Path: utzoo!utgpu!jarvis.csri.toronto.edu!rutgers!tut.cis.ohio-state.edu!unmvax!ncar!tank!mimsy!haven!vrdxhq!daitc!daitc.daitc.mil
From: jkrueger@daitc.daitc.mil (Jonathan Krueger)
Newsgroups: comp.databases
Subject: Re: Single Server Bottlenecks (was RE:ORACLE REL 6, INGRES REL 6)
Message-ID: <523@daitc.daitc.mil>
Date: 17 May 89 00:19:45 GMT
References: <3241@tank.uchicago.edu>
Sender: jkrueger@daitc.daitc.mil
Reply-To: jkrueger@daitc.daitc.mil (Jonathan Krueger)
Distribution: usa
Organization: DTIC Special Projects Office (DTIC-SPO), Alexandria VA
Lines: 203
In-reply-to: cs_bob@gsbacd.uchicago.edu

In article <3241@tank.uchicago.edu>, cs_bob@gsbacd (R. Kohout?) writes:
>My favorite of Mr. Krueger's suggestions:
>
>>	If you want to support multiple fully runnable (COMputable)
>>	jobs without interference, you need a multiprocessor.  Buy one.
>>	Configure your servers as you find optimal for best throughput
>>	and fair for INGRES versus non-INGRES applications.
>> 
>Got that? If you want your Ingres 6.1 performance to equal your Ingres 5.0
>performance, Jonathan Krueger recommends that you buy yourself a
>multiprocessor.

I think your criticisms would have something worthwhile to contribute
if you read what I wrote.  Material quoted above doesn't lead me to
believe that you have.

At no time, in the part you cite or at any other point, have I said
anything about INGRES 6.x performance, relative to 5.x performance,
some absolute standard, or other vendor product.  In particular,
having no data on relative performance, I have no opinions on it, have
not expressed any, and in fact, am not overly concerned with the
topic.  I take it that you are, and you're unhappy with 6.x
performance.  That's fine.  INGRES 6.x performance issues are
appropriate to this group.  But they're distinct from the
multiprocessor issues.  Let me be boringly clear: at no time did I say
that you need, want, or should get a multiprocessor to run 6.x, nor do
I believe this, for performance reasons or anything else.

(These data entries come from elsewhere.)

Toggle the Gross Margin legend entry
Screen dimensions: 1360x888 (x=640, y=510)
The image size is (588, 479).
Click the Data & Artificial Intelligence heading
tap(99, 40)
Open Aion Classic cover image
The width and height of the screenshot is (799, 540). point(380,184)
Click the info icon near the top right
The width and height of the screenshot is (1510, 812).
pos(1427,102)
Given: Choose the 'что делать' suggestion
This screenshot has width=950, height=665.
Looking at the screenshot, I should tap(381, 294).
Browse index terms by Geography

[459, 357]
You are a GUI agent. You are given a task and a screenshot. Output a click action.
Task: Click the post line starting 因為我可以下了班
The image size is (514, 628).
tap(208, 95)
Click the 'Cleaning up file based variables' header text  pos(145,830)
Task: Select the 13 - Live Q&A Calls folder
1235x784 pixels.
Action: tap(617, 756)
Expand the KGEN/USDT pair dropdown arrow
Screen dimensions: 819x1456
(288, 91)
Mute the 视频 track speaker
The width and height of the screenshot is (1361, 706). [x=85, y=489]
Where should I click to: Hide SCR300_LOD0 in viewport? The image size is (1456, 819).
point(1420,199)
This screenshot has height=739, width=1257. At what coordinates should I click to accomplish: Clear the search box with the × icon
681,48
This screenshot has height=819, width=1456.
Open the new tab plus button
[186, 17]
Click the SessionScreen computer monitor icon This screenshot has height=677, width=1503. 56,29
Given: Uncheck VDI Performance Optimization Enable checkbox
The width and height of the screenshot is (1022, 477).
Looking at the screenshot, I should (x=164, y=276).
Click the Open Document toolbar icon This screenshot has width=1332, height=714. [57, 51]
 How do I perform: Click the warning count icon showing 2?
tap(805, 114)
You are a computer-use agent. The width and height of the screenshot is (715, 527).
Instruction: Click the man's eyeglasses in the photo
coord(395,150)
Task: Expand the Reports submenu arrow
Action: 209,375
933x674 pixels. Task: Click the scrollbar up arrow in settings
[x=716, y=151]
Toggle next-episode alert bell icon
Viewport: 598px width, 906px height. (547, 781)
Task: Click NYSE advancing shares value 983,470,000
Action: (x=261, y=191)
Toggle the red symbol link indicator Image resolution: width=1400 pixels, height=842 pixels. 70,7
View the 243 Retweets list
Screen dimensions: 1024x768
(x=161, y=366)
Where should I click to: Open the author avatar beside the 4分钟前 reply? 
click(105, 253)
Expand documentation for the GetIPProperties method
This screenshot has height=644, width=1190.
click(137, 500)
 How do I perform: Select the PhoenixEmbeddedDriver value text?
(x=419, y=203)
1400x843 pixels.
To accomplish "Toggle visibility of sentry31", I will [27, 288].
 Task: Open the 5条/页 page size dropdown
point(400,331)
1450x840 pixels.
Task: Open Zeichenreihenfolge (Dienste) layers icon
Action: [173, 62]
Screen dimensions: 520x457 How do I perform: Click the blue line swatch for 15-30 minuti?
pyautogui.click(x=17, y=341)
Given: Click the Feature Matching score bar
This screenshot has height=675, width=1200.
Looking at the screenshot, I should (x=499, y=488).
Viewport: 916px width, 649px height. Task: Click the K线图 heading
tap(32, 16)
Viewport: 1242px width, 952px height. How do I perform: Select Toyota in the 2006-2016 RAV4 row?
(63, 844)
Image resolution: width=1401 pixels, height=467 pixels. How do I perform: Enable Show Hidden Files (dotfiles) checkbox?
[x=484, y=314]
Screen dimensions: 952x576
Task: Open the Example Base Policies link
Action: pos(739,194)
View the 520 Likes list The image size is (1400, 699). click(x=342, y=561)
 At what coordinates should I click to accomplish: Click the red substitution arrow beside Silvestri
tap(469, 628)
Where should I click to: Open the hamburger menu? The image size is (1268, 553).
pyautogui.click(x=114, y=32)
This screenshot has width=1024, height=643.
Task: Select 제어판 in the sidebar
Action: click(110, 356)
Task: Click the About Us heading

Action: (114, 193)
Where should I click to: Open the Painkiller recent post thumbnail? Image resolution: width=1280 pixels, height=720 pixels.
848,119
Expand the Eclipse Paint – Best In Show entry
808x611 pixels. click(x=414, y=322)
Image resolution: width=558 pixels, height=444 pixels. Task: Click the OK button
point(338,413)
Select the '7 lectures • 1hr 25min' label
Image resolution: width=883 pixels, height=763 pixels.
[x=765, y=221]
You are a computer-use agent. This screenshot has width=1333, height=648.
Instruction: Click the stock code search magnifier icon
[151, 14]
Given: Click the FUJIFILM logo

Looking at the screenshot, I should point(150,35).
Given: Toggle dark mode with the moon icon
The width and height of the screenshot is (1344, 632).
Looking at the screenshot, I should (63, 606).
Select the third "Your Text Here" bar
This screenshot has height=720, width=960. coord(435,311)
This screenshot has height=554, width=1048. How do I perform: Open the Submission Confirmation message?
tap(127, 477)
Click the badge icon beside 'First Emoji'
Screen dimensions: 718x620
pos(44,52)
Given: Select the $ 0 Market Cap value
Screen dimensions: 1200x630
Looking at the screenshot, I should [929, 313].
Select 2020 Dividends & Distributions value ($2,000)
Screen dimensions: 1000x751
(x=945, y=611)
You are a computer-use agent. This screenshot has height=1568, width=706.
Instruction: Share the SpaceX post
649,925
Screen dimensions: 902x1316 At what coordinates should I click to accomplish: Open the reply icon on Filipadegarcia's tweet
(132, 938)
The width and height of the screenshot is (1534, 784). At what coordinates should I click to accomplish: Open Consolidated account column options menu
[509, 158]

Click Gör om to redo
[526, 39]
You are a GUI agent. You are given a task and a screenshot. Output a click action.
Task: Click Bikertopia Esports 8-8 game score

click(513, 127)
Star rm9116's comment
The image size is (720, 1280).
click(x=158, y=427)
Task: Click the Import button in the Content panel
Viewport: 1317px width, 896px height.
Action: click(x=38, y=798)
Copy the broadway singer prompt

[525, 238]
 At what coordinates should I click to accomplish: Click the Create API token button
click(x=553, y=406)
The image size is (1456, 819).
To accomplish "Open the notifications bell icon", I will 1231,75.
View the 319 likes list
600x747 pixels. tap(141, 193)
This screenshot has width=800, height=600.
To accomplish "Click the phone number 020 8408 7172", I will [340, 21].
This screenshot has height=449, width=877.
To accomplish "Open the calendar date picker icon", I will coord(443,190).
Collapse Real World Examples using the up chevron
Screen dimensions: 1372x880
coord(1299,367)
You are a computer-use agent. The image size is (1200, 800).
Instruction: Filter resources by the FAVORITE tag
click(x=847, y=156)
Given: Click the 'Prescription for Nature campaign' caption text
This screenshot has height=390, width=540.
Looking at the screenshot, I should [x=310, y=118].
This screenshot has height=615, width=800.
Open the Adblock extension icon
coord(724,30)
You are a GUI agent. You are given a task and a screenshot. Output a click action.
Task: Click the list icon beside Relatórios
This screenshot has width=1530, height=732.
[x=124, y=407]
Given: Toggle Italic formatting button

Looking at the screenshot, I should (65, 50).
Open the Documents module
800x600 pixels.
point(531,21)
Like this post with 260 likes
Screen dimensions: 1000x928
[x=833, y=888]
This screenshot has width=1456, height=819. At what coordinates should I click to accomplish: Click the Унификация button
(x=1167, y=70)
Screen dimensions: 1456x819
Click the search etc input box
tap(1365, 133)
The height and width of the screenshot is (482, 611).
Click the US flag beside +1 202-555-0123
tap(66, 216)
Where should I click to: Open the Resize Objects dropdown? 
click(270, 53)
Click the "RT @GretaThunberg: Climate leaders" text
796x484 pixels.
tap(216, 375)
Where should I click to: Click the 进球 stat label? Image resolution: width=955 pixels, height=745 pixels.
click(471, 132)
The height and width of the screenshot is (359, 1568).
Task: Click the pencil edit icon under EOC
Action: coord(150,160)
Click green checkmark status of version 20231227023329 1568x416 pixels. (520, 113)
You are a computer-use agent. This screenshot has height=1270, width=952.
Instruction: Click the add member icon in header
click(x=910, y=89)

>I think that you're missing the point. My posting was an attempt to point
>out that single server bottlenecks can and do exist. I'm not attacking Ingres,
>but the fact remains that under VMS, with its retarded scheduling strategy,
>the Ingres 6.1 server can become a true bottleneck.

Of course they can, of course it can.  Again, if you want to be
helpful, now that you've explored the nature of the bottleneck, could
you give us estimates of its extent?  How often, how bad, how
pathological?

>If any 5.0 users want to determine whether or not this could happen to
>them, I suggest the following. 
>
>a) when you suspect the database activity is heavy, run MONITOR PROCESS/TOPCPU
>and look for the ING_BACK_* processes. You should see the busiest backends,
>and if you sum the percentage of CPU they're getting, you should get a
>rough estimate of the total CPU being provided the backends.
>
>b) run MONITOR STATE/AVE for a typical working day to get an idea
>of the typical CPU load (i.e. the average number of processes in the COM
>state throughout the day.)
>
>If we call the result of a) CPU_USED and remember that it is a percentage
>strictly between 0 and 1, and if we call the result of b) CPU_LOAD then
>IF CPU_USED > 1 / CPU_LOAD YOU WILL PROBABLY EXPERIENCE A BOTTLENECK 
>RUNNING A SINGLE INGRES 6.1 SERVER. 

Well, your units aren't comparable, and that provokes some doubt about
the validity of conclusions drawn from the metric.  Specifically, what
you call CPU_USED, or INGRES processor share, has units

	sum of processor time used by INGRES processes
	----------------------------------------------
			clock time

over an undefined sampling period (and recall that MONITOR returns
snapshots, not sum over time window: the INTERVAL parameter merely
sets sampling resolution, not reporting or updating resolution.  Over
short time windows this can add significant error when the underlying
unit is continuous, as in time).  The time units cancel yielding a
ratio, although not a pure unit, it's a time share, as in timesharing.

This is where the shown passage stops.